We are so accustomed to being competent in our daily lives. Even if we don’t consider ourselves to be particularly talented individuals, we can usually take it for granted that when we pick something up we won’t drop it immediately, we won’t accidentally skewer our tongue trying to eat with a fork, and we won’t fall over trying to move in a straight line. Trying to learn a new physical skill, particularly compared to mental skills, strips us of that privilege. Using our nondominant hand, picking up a fork and moving it to our mouth can become Herculean effort. Though less dire, this is the same process seen in someone who, following an accident, must go through physical therapy to learn to walk again. The action is so familiar, and our brains are so convinced they know how to do it, but our bodies aren’t cooperating. What galls us, what stands in the way of our ever learning this new skill or relearning an old one, is that we must grind through the simple repetition, the child’s games, the tedious practice.
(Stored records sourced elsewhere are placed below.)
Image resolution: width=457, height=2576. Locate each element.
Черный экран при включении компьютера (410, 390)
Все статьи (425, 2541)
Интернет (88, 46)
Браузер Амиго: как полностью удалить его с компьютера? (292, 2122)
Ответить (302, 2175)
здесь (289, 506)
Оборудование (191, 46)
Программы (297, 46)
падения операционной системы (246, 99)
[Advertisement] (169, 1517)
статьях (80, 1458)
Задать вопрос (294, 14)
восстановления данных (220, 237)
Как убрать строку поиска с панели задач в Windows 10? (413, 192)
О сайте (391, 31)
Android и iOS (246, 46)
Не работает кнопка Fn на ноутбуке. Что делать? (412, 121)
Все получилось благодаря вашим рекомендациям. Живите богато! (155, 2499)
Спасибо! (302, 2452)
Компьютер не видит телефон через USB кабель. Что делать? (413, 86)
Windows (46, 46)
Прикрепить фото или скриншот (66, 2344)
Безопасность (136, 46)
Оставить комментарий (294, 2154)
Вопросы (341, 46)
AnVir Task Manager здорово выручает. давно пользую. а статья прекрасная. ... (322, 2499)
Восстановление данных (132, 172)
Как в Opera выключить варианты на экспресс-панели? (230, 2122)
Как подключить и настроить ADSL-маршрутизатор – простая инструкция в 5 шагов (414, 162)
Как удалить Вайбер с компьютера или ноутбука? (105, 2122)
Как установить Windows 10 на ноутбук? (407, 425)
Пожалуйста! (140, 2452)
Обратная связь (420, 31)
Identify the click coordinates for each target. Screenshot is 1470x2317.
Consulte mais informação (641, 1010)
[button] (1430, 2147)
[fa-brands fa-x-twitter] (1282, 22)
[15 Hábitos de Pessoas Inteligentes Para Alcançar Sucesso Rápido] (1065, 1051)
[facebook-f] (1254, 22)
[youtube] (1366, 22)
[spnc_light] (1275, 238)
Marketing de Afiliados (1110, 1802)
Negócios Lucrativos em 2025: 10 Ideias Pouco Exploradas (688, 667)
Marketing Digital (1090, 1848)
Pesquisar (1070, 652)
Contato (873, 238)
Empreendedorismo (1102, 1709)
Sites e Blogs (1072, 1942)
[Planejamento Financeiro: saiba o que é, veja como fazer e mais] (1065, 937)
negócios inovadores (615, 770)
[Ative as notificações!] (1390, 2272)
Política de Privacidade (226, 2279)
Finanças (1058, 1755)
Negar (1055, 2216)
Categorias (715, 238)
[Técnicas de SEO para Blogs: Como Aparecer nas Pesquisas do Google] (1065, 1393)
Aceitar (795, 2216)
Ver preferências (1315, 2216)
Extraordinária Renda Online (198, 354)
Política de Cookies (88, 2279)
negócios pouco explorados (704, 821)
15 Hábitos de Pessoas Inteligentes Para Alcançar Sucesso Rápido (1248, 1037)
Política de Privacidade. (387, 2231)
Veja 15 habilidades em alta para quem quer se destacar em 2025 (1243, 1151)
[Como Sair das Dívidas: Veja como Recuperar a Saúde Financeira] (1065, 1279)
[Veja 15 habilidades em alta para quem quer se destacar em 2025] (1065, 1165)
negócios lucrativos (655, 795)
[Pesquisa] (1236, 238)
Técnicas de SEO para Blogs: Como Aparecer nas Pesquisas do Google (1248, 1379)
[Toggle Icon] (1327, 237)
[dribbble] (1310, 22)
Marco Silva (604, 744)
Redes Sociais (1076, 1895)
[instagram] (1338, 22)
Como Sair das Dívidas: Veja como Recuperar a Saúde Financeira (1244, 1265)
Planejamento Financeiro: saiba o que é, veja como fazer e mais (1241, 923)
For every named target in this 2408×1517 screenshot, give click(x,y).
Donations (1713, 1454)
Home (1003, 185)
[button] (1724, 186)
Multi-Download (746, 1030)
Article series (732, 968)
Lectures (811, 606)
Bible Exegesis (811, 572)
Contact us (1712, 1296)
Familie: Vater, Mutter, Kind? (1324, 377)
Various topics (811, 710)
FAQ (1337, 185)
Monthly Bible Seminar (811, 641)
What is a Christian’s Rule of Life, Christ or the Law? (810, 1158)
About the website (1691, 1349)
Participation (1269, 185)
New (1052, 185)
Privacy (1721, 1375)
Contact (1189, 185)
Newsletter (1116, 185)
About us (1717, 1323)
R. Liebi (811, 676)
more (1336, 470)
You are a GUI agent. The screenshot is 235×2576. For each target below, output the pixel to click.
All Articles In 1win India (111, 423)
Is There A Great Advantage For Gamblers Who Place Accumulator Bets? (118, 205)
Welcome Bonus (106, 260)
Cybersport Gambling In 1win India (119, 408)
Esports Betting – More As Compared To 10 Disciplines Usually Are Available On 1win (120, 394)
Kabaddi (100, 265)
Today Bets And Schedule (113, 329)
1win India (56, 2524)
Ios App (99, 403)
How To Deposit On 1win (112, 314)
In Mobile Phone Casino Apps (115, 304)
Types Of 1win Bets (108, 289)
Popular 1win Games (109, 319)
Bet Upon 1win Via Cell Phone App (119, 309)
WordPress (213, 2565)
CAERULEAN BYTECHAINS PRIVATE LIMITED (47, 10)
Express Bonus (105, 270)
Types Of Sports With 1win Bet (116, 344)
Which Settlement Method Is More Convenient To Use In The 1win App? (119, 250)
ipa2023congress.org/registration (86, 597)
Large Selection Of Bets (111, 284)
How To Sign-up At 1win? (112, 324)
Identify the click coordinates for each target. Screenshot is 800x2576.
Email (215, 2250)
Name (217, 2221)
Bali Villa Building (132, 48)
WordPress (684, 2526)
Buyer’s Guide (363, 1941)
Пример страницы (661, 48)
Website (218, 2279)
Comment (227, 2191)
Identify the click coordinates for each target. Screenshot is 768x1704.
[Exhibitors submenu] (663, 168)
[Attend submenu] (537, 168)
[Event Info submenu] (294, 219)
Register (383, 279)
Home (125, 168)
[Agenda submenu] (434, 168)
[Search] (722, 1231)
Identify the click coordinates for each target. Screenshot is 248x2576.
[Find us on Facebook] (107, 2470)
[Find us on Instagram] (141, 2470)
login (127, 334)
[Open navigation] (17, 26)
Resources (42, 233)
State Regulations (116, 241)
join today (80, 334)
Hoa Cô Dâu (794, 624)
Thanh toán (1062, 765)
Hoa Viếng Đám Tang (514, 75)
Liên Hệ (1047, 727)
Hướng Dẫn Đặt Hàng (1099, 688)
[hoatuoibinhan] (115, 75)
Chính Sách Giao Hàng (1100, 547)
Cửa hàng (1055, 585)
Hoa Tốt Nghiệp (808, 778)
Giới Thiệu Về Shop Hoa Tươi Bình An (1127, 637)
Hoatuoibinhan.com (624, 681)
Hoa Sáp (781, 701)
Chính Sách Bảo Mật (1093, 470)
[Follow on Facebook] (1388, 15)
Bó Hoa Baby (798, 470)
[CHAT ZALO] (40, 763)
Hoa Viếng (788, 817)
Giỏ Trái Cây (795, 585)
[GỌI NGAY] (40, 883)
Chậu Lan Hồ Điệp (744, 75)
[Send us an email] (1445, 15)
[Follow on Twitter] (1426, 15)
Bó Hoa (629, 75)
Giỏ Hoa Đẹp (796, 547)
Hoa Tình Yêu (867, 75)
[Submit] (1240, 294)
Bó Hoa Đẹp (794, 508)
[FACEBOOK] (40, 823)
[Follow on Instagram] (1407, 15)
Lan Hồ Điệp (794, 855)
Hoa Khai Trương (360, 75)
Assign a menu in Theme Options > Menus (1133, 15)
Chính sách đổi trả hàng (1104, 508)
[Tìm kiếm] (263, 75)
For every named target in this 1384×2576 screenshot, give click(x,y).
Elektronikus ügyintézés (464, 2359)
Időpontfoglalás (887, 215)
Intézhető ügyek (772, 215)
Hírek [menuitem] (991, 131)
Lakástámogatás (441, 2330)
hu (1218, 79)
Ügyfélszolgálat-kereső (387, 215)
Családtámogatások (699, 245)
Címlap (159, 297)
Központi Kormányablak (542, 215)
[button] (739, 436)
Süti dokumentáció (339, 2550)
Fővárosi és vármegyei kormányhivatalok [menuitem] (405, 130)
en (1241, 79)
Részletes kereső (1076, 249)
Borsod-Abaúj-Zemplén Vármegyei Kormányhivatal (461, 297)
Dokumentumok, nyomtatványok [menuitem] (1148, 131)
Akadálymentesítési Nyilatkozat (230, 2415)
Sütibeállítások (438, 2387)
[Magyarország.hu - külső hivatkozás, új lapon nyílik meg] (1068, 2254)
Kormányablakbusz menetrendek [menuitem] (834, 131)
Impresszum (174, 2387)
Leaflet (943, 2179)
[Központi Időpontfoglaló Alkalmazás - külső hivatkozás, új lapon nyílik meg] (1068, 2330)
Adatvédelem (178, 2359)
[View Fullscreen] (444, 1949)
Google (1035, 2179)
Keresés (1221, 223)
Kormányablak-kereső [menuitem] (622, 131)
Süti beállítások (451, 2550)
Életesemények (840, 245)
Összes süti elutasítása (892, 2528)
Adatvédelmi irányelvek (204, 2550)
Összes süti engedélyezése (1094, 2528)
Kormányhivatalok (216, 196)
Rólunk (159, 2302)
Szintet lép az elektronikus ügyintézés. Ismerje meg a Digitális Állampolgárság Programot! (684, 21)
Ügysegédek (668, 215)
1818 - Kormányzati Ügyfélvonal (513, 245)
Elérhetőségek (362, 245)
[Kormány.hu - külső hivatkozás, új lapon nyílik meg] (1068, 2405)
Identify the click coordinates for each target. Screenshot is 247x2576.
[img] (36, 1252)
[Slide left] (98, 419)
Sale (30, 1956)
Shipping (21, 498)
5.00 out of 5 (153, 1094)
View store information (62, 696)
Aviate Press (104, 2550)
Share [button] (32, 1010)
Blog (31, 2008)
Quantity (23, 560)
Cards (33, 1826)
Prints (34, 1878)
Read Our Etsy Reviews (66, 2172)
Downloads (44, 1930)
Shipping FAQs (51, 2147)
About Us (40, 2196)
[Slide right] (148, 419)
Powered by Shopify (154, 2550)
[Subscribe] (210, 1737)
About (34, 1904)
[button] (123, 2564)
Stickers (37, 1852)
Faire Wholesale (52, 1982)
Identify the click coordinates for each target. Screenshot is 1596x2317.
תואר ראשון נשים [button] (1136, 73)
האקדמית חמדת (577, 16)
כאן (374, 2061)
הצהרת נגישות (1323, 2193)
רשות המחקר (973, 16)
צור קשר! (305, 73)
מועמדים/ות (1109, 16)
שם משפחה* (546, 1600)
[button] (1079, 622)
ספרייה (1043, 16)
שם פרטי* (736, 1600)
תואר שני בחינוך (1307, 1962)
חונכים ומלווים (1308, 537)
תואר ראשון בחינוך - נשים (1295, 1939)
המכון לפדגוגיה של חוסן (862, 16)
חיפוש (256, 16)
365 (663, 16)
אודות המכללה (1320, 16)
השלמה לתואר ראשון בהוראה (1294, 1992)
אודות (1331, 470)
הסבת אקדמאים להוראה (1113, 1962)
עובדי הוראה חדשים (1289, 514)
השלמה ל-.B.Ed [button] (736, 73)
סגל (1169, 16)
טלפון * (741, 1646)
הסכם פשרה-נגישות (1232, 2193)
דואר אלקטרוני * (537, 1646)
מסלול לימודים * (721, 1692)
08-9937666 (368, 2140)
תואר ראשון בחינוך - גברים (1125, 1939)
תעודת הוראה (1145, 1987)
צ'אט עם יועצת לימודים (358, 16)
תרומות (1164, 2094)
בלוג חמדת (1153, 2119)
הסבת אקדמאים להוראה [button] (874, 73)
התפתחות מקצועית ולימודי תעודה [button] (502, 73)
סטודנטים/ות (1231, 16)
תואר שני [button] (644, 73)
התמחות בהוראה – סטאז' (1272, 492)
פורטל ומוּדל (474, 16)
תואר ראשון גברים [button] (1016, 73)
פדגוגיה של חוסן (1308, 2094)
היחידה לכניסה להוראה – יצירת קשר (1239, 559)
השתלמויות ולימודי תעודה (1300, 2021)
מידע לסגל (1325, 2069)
So assuming we are not content to spend our lives only doing the things we’re already good at, what is an adult learner to do? For a start, consider keeping it private (like not broadcasting your intentions on a blog). There’s a certain school of thought that encourages you to create an audience to keep you on track, to keep you committed. That’s great and if that works for you, fantastic (again, like broadcasting on a blog). But that’s about the idea of learning something. I’m talking about the practice of. Don’t let someone watch you filling in your writing practice sheets or show them the results. Don’t show off your new dance moves in an impromptu performance after one class. What I’m saying is, don’t invite criticism. Not just criticism from your audience, but internal criticism. You’ll get enough of that anyway, just by trying something new at all. Don’t give yourself the opportunity to think self-defeating thoughts like, “they must think I look like an idiot” or “they’ll laugh about this later.” Often, there’s no avoiding this aspect of performance if you’re learning a new skill in a class setting, which typically involves practicing with other students. So at the very least, give yourself time outside of class, away from prying eyes, to practice and enjoy your new skill with minimal opportunity for criticism.
Children are such fantastic learners in large part because they are not dissuaded by repeated failures or feelings of embarrassment. That comes later. As adult learners, that frustration can be our greatest obstacle but it can also be our clearest signpost on the way to success. If it feels uncomfortable and weird, there’s a good chance you’re headed in the right direction.